Franz Auer

Personal information
- Born: 1918
- Died: 1983 (aged 64–65)

Chess career
- Country: Austria

= Franz Auer =

Austrian chess player

Franz Auer (1918 — 1983) was an Austrian chess player, Austrian Chess Championship two-times winner (1955, 1957).

==Biography==
In the late 1950s and early 1960s, Franz Auer was one of Austria's leading chess players.
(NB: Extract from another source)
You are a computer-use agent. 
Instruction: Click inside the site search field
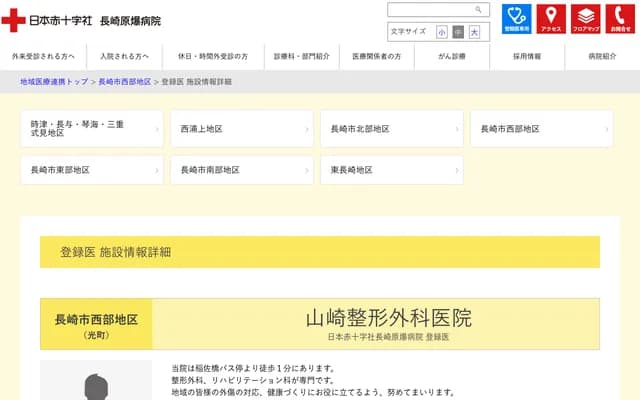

He won the Austrian Chess Championships twice, in 1955 and 1957.

Franz Auer played for Austria in the Chess Olympiad:
- In 1952, at fourth board in the 10th Chess Olympiad in Helsinki (+1, =3, -5).

Franz Auer played for Austria in the European Team Chess Championships preliminaries:
- In 1957, at sixth board in the 1st European Team Chess Championship (+1, =1, -2),
- In 1961, at fourth board in the 2nd European Team Chess Championship (+1, =1, -3),
- In 1970, at eight board in the 4th European Team Chess Championship (+0, =0, -3).
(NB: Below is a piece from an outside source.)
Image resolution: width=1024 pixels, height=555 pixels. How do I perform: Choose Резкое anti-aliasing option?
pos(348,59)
Franz Auer played for Austria in the Clare Benedict Chess Cups:
- In 1953, at fifth board in the 1st Clare Benedict Chess Cu in Mont Pèlerin (+2, =2, -1) and won team silver medal,
- In 1958, at second board in the 5th Clare Benedict Chess Cup in Neuchâtel (+0, =1, -4),
- In 1959, at fourth board in the 6th Clare Benedict Chess Cup in Lugano (+1, =2, -2) and won team bronze medal,
- In 1966, at fourth board in the 13th Clare Benedict Chess Cup in Brunnen (+1, =0, -2),
- In 1972, at second board in the 19th Clare Benedict Chess Cup in Vienna (+0, =3, -2).